A segment of "Equinoxe Part 1" was used in the final ident of Programme One.

”Equinoxe Part 4” provided the title music for Television New Zealand’s “Our World” nature documentary series which ran on the state broadcaster from 1984 to 1991.

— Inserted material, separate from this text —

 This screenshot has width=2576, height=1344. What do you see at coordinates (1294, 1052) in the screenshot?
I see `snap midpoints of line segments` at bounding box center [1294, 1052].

"Equinoxe Part 1", "Equinoxe Part 3" and "Equinoxe Part 4" were used in Cosmos: A Personal Voyage by Carl Sagan, however they were not included on the series' soundtrack albums. In the 1984 computer game for Commodore 64, Loco, a remake of "Equinoxe Part 5" and "Equinoxe Part 6" by Ben Daglish was used. In 2018, four decades after the album's release, Jarre produced a sequel, titled Equinoxe Infinity.

==Track listing==
All tracks are composed by Jean-Michel Jarre.

Side one
1. "Equinoxe Part 1" – 2:23
2. "Equinoxe Part 2" – 5:01
3. "Equinoxe Part 3" – 5:11
4. "Equinoxe Part 4" – 6:52

Side two
1. "Equinoxe Part 5" – 3:54
2. "Equinoxe Part 6" – 3:15
3. "Equinoxe Part 7" – 7:24
4. "Equinoxe Part 8" – 5:02

== Personnel ==
Personnel listed in album liner notes:
- Jean-Michel Jarre – production
- Jean-Pierre Janiaud – mixing engineer
- Patrick Foulon – mixing assistant
- Michel Granger – artwork
- Charlotte Rampling-Jarre – back photography

==Equipment==
Adapted from the liner notes of the 2014 remastered version.
- ARP 2600
- EMS VCS 3
- EMS Synthi AKS
- Yamaha CS-60
- Oberheim Polyphonic Synthesizer
- RMI Harmonic Synthesizer
- ELKA 707
- Korg Polyphonic Ensemble
- Eminent 310 Unique
- Mellotron
- ARP Sequencer
- Oberheim Digital Sequencer
- Geiss Matrisequencer 250
- Geiss Rhythmi-computer
- Korg KR 55
- EMS Vocoder 1000

==Charts==

===Weekly charts===

| Chart (1978–1979) | Peak position |
|---|---|
| Australian Albums (Kent Music Report) | 48 |
| Austrian Albums (Ö3 Austria) | 14 |
| French Albums (SNEP) | 5 |
| Dutch Albums (Album Top 100) | 3 |
| German Albums (Offizielle Top 100) | 22 |
| New Zealand Albums (RMNZ) | 36 |
| UK Albums (Official Charts) | 11 |
| US Billboard 200 | 126^{[permanent dead link]} |

===Year-end charts===

| Chart (1979) | Rank |
|---|---|
| Dutch Albums (MegaCharts) | 20 |
| German Albums (Offizielle Top 100) | 30 |
| UK Albums (BMRB) | 55 |

==Certifications and sales==

| Region | Certification | Certified units/sales |
| Canada (Music Canada) | Gold | 50,000^{^} |
| France (SNEP) | Platinum | 1,500,000 |
| Germany (BVMI) | Gold | 250,000^{^} |
| Japan | — | 35,000 |
| Netherlands (NVPI) | Gold | 75,000 |
| Sweden | — | 15,000 |
| United Kingdom (BPI) | Gold | 100,000^{^} |
Summaries
| Worldwide | — | 3,000,000 |
^{^} Shipments figures based on certification alone.